• About this exercise
Keeping every word intact, reproduce all of the records.

• Supplied material

—————

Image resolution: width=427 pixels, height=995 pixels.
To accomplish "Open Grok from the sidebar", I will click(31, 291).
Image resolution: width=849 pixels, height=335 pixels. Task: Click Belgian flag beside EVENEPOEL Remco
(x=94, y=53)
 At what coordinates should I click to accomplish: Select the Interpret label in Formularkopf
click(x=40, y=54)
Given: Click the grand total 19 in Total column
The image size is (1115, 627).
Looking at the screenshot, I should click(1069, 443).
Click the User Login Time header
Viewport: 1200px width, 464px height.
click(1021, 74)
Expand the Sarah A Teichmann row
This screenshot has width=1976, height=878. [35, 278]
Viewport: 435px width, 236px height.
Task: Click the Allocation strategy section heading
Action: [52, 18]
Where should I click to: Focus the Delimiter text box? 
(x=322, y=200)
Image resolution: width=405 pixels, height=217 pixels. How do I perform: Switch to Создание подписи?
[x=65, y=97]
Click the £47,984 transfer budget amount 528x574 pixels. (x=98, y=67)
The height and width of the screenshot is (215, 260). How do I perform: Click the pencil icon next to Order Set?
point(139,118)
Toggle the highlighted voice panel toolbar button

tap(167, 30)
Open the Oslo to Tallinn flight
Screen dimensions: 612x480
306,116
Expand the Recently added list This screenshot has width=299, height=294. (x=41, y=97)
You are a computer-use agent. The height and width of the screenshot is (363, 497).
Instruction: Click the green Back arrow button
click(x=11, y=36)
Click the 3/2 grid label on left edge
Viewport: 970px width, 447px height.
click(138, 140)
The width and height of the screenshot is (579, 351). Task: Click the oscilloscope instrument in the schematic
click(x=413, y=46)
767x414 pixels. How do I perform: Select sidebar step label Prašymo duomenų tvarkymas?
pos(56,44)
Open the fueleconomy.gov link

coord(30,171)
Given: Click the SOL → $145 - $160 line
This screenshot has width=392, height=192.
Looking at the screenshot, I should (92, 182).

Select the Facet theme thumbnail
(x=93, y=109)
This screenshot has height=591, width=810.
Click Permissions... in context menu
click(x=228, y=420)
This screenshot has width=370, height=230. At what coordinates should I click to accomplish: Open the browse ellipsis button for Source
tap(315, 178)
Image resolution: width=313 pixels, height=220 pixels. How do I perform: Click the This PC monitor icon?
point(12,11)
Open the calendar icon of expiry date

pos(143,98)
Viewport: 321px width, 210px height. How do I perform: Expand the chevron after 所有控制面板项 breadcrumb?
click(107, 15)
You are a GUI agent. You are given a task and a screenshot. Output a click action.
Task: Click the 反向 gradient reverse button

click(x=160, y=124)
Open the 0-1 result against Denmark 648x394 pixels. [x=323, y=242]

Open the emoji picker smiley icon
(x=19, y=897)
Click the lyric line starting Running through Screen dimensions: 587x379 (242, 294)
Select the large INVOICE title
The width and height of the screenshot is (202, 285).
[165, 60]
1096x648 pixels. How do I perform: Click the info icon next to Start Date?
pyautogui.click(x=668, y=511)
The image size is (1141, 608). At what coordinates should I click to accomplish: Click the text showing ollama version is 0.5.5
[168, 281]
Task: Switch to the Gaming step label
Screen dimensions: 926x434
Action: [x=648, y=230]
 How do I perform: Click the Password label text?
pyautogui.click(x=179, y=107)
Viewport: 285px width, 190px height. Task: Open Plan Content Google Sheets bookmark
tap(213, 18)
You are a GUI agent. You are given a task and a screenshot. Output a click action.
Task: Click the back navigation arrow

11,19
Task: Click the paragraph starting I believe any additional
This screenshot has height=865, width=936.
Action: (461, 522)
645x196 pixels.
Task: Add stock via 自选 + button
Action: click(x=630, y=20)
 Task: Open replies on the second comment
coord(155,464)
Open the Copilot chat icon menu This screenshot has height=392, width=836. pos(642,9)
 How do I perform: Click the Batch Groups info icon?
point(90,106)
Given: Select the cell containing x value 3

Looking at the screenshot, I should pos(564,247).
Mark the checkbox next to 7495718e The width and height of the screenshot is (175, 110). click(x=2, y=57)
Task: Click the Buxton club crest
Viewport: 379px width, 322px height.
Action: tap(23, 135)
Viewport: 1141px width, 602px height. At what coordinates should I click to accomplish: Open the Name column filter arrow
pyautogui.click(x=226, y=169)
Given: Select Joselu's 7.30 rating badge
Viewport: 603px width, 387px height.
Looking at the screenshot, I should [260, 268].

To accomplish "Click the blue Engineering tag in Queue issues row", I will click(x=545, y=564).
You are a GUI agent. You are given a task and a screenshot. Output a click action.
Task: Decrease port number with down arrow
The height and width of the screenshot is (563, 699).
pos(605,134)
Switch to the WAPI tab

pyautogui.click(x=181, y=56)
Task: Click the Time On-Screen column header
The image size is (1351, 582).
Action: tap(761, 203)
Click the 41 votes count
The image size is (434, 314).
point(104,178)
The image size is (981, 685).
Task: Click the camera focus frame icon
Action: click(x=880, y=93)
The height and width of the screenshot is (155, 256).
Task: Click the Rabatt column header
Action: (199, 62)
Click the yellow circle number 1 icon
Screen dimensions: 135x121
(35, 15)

—————

• Result
Image resolution: width=427 pixels, height=995 pixels.
To accomplish "Open Grok from the sidebar", I will click(31, 291).
Image resolution: width=849 pixels, height=335 pixels. Task: Click Belgian flag beside EVENEPOEL Remco
(x=94, y=53)
 At what coordinates should I click to accomplish: Select the Interpret label in Formularkopf
click(x=40, y=54)
Given: Click the grand total 19 in Total column
The image size is (1115, 627).
Looking at the screenshot, I should click(1069, 443).
Click the User Login Time header
Viewport: 1200px width, 464px height.
click(1021, 74)
Expand the Sarah A Teichmann row
This screenshot has width=1976, height=878. [35, 278]
Viewport: 435px width, 236px height.
Task: Click the Allocation strategy section heading
Action: [52, 18]
Where should I click to: Focus the Delimiter text box? 
(x=322, y=200)
Image resolution: width=405 pixels, height=217 pixels. How do I perform: Switch to Создание подписи?
[x=65, y=97]
Click the £47,984 transfer budget amount 528x574 pixels. (x=98, y=67)
The height and width of the screenshot is (215, 260). How do I perform: Click the pencil icon next to Order Set?
point(139,118)
Toggle the highlighted voice panel toolbar button

tap(167, 30)
Open the Oslo to Tallinn flight
Screen dimensions: 612x480
306,116
Expand the Recently added list This screenshot has width=299, height=294. (x=41, y=97)
You are a computer-use agent. The height and width of the screenshot is (363, 497).
Instruction: Click the green Back arrow button
click(x=11, y=36)
Click the 3/2 grid label on left edge
Viewport: 970px width, 447px height.
click(138, 140)
The width and height of the screenshot is (579, 351). Task: Click the oscilloscope instrument in the schematic
click(x=413, y=46)
767x414 pixels. How do I perform: Select sidebar step label Prašymo duomenų tvarkymas?
pos(56,44)
Open the fueleconomy.gov link

coord(30,171)
Given: Click the SOL → $145 - $160 line
This screenshot has width=392, height=192.
Looking at the screenshot, I should (92, 182).

Select the Facet theme thumbnail
(x=93, y=109)
This screenshot has height=591, width=810.
Click Permissions... in context menu
click(x=228, y=420)
This screenshot has width=370, height=230. At what coordinates should I click to accomplish: Open the browse ellipsis button for Source
tap(315, 178)
Image resolution: width=313 pixels, height=220 pixels. How do I perform: Click the This PC monitor icon?
point(12,11)
Open the calendar icon of expiry date

pos(143,98)
Viewport: 321px width, 210px height. How do I perform: Expand the chevron after 所有控制面板项 breadcrumb?
click(107, 15)
You are a GUI agent. You are given a task and a screenshot. Output a click action.
Task: Click the 反向 gradient reverse button

click(x=160, y=124)
Open the 0-1 result against Denmark 648x394 pixels. [x=323, y=242]

Open the emoji picker smiley icon
(x=19, y=897)
Click the lyric line starting Running through Screen dimensions: 587x379 (242, 294)
Select the large INVOICE title
The width and height of the screenshot is (202, 285).
[165, 60]
1096x648 pixels. How do I perform: Click the info icon next to Start Date?
pyautogui.click(x=668, y=511)
The image size is (1141, 608). At what coordinates should I click to accomplish: Click the text showing ollama version is 0.5.5
[168, 281]
Task: Switch to the Gaming step label
Screen dimensions: 926x434
Action: [x=648, y=230]
 How do I perform: Click the Password label text?
pyautogui.click(x=179, y=107)
Viewport: 285px width, 190px height. Task: Open Plan Content Google Sheets bookmark
tap(213, 18)
You are a GUI agent. You are given a task and a screenshot. Output a click action.
Task: Click the back navigation arrow

11,19
Task: Click the paragraph starting I believe any additional
This screenshot has height=865, width=936.
Action: (461, 522)
645x196 pixels.
Task: Add stock via 自选 + button
Action: click(x=630, y=20)
 Task: Open replies on the second comment
coord(155,464)
Open the Copilot chat icon menu This screenshot has height=392, width=836. pos(642,9)
 How do I perform: Click the Batch Groups info icon?
point(90,106)
Given: Select the cell containing x value 3

Looking at the screenshot, I should pos(564,247).
Mark the checkbox next to 7495718e The width and height of the screenshot is (175, 110). click(x=2, y=57)
Task: Click the Buxton club crest
Viewport: 379px width, 322px height.
Action: tap(23, 135)
Viewport: 1141px width, 602px height. At what coordinates should I click to accomplish: Open the Name column filter arrow
pyautogui.click(x=226, y=169)
Given: Select Joselu's 7.30 rating badge
Viewport: 603px width, 387px height.
Looking at the screenshot, I should [260, 268].

To accomplish "Click the blue Engineering tag in Queue issues row", I will click(x=545, y=564).
You are a GUI agent. You are given a task and a screenshot. Output a click action.
Task: Decrease port number with down arrow
The height and width of the screenshot is (563, 699).
pos(605,134)
Switch to the WAPI tab

pyautogui.click(x=181, y=56)
Task: Click the Time On-Screen column header
The image size is (1351, 582).
Action: tap(761, 203)
Click the 41 votes count
The image size is (434, 314).
point(104,178)
The image size is (981, 685).
Task: Click the camera focus frame icon
Action: click(x=880, y=93)
The height and width of the screenshot is (155, 256).
Task: Click the Rabatt column header
Action: (199, 62)
Click the yellow circle number 1 icon
Screen dimensions: 135x121
(35, 15)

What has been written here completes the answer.